Quid pro quo: Latin phrase dominates US impeachment process
New York: "Quid pro quo."
There's no escaping the Latin phrase in America right now. It's front and center of impeachment proceedings against Donald Trump and omnipresent across airwaves and social media.
The expression, literally meaning "something for something," made headlines again Wednesday when US ambassador to the European Union Gordon Sondland told lawmakers Trump had sought such a deal with Ukraine.
The Democratic-led investigation is probing whether Trump abused his position as president by withholding aid in the hope Ukraine would dig dirt on potential 2020 rival Joe Biden.
The Democrats allege that Trump wanted Ukraine to open a corruption probe into Biden and his son Hunter in exchange for a coveted White House summit and/or USD 391 million of military aid -- in other words a "quid pro quo".
If the House of Representatives, which has a Democratic majority, votes to impeach him, Trump will face trial in the Senate to decide whether he be removed from office.
Pushing back at the accusation, Trump, his Republican supporters and right-wing commentators have chosen a rallying cry: there was "no quid pro quo".
Repeated ad nauseam: the phrase echoes the "no collusion" mantra adopted by the president during special counsel Robert Mueller's investigation into Russian meddling in the 2016 election.
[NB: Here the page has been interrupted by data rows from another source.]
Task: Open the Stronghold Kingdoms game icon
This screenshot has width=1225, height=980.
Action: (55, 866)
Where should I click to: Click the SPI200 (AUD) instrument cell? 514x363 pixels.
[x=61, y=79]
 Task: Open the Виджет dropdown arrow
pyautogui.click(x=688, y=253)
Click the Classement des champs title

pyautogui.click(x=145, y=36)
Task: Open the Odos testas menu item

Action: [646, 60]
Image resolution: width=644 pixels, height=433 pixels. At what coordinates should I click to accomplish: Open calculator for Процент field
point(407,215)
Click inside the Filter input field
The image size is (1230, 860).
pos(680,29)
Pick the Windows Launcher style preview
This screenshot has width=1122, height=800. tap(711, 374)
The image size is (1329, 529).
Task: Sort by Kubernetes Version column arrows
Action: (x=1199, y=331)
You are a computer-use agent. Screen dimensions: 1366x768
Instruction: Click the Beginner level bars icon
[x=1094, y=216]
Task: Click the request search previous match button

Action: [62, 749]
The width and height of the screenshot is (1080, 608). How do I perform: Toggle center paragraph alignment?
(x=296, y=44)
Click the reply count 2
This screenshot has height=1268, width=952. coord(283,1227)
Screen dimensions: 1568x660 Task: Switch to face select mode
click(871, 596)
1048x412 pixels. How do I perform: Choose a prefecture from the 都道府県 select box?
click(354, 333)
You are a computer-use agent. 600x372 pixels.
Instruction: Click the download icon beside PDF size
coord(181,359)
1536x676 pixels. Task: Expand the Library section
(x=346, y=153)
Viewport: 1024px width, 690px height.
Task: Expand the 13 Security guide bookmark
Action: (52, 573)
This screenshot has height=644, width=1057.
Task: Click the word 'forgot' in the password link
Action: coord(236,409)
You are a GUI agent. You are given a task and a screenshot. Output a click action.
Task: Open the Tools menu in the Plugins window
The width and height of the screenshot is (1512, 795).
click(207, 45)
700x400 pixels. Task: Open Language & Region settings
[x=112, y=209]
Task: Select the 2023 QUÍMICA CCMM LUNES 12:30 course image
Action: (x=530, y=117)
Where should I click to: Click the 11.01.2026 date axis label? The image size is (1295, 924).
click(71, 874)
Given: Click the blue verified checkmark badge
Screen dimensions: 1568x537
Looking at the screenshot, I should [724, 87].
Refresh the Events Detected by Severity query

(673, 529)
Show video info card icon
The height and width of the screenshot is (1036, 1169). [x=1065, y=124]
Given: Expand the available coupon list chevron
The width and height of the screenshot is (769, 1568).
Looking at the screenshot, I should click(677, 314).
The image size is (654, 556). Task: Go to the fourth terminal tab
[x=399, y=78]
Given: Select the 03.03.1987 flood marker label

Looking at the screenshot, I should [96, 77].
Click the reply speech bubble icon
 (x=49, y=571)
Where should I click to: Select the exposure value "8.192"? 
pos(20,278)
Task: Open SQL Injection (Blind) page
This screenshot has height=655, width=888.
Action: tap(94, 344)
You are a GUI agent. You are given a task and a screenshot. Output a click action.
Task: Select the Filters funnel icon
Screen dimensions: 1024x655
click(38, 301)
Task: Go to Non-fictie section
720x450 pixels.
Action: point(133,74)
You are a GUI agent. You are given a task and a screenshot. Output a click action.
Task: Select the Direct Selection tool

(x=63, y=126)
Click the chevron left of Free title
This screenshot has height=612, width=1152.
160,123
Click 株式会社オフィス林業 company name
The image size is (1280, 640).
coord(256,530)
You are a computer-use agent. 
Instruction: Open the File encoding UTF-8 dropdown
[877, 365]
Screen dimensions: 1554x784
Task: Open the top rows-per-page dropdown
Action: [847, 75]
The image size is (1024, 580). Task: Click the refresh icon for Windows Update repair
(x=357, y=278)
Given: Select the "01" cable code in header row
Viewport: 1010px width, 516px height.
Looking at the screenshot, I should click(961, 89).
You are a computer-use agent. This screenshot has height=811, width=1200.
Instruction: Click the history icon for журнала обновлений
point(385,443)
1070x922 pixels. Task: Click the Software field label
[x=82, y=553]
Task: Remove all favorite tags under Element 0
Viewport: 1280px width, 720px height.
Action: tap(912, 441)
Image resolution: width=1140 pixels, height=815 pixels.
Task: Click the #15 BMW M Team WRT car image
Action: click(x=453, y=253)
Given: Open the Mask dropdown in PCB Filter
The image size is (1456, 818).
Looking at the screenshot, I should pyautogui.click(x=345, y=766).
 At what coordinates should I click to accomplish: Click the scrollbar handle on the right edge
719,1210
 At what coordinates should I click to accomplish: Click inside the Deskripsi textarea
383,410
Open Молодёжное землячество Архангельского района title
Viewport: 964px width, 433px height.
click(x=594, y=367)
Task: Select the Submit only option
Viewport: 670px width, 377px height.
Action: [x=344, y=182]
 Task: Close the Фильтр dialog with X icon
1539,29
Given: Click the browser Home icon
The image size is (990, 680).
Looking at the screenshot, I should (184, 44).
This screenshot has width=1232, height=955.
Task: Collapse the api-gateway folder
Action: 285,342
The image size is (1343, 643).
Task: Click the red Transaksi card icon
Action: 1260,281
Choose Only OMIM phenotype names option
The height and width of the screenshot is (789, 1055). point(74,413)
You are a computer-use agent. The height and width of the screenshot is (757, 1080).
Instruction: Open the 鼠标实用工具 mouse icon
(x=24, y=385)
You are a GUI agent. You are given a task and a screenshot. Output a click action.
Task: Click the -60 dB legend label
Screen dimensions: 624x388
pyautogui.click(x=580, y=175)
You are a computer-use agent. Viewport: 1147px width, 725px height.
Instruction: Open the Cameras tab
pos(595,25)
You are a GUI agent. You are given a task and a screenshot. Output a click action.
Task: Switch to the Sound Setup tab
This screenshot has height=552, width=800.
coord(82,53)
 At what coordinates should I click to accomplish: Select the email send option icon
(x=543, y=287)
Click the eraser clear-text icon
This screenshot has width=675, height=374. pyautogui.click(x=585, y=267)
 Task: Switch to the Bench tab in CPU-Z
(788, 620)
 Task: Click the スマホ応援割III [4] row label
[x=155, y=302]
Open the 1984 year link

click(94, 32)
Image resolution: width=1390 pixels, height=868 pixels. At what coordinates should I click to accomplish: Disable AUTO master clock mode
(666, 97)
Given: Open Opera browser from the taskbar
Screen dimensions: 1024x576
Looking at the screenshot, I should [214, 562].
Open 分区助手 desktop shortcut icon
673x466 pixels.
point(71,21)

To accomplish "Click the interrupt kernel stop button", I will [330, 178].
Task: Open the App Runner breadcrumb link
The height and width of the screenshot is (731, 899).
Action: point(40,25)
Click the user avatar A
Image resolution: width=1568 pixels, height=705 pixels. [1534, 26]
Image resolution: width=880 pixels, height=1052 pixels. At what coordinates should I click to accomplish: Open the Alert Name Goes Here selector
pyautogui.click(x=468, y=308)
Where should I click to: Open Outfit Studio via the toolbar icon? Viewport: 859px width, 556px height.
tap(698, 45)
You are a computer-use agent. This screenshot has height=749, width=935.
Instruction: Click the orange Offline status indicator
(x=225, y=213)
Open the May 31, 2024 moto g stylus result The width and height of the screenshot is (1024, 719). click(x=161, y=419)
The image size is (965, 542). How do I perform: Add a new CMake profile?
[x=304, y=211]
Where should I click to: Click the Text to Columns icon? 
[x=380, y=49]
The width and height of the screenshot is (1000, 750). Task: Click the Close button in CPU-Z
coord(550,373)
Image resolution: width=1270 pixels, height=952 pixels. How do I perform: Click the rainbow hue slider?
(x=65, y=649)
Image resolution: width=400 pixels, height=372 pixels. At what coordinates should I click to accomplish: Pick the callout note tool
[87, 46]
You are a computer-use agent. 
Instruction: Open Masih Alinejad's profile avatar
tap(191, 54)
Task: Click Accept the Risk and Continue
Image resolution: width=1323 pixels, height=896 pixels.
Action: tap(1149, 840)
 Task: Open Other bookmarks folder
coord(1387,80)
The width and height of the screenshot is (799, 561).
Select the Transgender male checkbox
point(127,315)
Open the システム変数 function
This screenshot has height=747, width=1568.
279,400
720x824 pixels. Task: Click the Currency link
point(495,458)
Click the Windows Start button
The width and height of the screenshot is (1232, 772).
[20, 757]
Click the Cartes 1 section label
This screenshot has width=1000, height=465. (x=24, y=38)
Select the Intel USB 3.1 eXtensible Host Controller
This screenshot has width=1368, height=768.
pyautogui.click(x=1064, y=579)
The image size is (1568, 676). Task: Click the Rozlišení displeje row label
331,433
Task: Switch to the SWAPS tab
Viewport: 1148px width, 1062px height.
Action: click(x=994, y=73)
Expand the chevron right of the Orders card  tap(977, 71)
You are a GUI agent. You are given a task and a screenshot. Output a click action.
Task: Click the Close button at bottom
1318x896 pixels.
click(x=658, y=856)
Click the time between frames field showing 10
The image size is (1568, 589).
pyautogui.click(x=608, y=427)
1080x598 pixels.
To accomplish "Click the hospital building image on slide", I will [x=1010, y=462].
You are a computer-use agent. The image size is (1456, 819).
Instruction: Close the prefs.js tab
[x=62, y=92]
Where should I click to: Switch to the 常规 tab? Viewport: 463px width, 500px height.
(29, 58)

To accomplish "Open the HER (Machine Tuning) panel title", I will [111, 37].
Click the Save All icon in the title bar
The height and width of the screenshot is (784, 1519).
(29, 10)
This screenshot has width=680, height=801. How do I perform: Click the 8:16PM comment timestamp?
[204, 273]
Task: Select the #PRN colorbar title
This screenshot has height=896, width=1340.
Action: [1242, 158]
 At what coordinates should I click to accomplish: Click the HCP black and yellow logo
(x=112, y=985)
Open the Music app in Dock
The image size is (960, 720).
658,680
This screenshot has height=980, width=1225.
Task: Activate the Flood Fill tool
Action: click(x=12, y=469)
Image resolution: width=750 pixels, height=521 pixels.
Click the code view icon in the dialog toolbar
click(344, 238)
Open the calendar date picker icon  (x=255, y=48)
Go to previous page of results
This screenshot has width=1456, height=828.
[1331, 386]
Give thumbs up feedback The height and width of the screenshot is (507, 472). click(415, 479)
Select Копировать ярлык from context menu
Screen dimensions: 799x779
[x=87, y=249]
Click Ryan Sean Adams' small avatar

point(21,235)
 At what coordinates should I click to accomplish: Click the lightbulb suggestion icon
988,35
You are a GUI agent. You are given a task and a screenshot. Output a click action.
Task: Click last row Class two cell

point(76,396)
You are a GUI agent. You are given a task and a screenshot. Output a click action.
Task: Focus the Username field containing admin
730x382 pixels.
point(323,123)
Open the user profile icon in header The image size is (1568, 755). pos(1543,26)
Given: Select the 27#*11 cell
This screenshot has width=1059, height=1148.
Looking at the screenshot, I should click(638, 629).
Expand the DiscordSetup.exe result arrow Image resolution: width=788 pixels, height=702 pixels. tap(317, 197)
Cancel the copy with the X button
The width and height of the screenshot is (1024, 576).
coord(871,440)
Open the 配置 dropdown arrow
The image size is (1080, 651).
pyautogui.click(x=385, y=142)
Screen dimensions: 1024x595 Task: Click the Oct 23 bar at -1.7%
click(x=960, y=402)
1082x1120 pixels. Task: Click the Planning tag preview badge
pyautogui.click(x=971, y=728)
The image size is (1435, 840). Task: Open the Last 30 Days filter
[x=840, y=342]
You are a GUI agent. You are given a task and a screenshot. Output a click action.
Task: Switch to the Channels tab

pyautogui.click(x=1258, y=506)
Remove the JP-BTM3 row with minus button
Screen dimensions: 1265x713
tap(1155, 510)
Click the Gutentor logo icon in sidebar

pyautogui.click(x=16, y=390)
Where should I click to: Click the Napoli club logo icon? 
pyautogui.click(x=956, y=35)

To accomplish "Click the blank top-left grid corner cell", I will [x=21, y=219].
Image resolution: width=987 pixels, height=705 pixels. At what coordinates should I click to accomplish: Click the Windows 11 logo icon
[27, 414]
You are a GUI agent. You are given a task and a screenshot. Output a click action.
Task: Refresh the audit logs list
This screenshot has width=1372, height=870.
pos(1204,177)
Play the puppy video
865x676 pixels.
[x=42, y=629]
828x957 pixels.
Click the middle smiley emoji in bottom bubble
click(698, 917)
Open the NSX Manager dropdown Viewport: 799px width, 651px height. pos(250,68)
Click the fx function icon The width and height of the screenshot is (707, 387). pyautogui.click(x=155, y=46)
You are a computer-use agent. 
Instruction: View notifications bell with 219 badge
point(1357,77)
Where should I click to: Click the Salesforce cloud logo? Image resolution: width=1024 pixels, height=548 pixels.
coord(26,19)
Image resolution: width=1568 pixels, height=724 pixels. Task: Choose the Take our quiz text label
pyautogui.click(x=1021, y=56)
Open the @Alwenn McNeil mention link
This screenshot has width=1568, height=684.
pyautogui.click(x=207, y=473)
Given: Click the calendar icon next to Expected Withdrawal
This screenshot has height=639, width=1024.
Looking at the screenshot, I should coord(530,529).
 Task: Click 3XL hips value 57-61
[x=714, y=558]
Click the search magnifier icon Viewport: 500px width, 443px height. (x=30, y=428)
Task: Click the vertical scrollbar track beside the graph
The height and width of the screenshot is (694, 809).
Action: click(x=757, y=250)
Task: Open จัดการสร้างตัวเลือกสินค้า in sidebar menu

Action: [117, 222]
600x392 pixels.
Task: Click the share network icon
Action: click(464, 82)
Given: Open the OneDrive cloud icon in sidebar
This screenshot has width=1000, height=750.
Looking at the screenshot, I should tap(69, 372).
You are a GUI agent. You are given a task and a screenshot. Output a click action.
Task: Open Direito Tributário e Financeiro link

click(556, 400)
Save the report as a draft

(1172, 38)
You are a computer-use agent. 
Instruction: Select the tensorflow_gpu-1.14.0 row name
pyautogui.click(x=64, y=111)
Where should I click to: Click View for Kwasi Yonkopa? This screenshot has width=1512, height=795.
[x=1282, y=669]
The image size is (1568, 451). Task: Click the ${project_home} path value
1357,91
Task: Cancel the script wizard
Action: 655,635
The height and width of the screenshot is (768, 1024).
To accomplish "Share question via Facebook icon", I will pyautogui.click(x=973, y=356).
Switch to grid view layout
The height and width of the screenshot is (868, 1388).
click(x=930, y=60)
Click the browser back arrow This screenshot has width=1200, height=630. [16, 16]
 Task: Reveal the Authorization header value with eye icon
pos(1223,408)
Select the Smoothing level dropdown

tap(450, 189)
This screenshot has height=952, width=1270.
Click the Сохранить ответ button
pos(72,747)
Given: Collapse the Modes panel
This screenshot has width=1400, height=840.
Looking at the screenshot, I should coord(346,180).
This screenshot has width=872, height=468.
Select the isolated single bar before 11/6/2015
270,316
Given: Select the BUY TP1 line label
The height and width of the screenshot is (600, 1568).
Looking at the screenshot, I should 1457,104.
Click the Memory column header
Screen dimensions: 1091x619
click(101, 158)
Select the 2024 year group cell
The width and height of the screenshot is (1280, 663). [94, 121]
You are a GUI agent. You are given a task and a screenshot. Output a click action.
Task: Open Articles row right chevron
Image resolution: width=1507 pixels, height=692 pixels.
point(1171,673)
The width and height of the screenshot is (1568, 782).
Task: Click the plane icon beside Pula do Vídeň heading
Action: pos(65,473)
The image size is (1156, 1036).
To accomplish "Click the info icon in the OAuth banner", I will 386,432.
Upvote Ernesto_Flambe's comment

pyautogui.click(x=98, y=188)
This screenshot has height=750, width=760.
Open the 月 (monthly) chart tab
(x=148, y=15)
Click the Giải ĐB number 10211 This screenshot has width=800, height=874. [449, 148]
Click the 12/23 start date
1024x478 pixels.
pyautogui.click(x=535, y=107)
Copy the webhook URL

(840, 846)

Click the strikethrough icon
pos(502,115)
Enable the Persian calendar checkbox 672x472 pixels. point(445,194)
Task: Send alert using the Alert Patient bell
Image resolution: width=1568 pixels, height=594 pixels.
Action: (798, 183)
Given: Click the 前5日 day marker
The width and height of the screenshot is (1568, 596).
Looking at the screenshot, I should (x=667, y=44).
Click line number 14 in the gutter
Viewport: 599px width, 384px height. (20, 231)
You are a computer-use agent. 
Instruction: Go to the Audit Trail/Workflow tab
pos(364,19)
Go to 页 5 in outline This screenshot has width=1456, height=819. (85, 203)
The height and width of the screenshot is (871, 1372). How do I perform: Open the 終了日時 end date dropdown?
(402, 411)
Linguists say using the same expression over and over again is a clever way of lodging a specific idea in voters' brains.
Since Republicans have the majority in the Senate, impeachment is unlikely.
But Democrats hope they can at least convince voters that Trump abused his position to serve his political interests, thereby encouraging them to vote him out of office next year.
It is unclear how impactful the phrase is, however.
Earlier this month, 33 American writers signed a letter to The New York Times asking it to stop using the phrase in regard to the impeachment inquiry.
"Most people don't understand what it means, and in any case it doesn't refer only to a crime," they wrote.
"Asking for a favour is not a criminal act; we frequently demand things from foreign countries before giving them aid, like asking them to improve their human rights record," they added.
The writers, clearly Trump opponents, urged the newspaper to use terms such as "bribery" or "extortion," to make clear that what the president asked of Ukrainian leader Volodymyr Zelensky was "a crime." Democratic bosses might have been reading.
Last week, their leader in the House of Representatives, Nancy Pelosi, referred to "bribery." On Monday she went even further, using the word "extortion" to dispute Republican claims there was no quid pro quo because Trump eventually released the aid.
The use of language more explicitly associated with criminal activity was a clear attempt at trying to win over voters skeptical of the impeachment proceedings.
A sample of voters interviewed by Democrats in early November all said they found the term "corruption" much more striking than "quid pro quo," according to The Washington Post.
But Ben Zimmer, a lexicographer, says Sondland's statement will give the term "quid pro quo" another boost.
"He is explicitly saying there was one, that means we are going to go through a whole round of arguing over 'quid pro quo' again," he told AFP.
And so it was: midway through Sondland's appearance before Congress, Trump appeared on the lawn of the White House to address reporters, reading from notes on the testimony.
A photographer captured what the president had scribbled in a black marker pen: "I want no quid pro quo."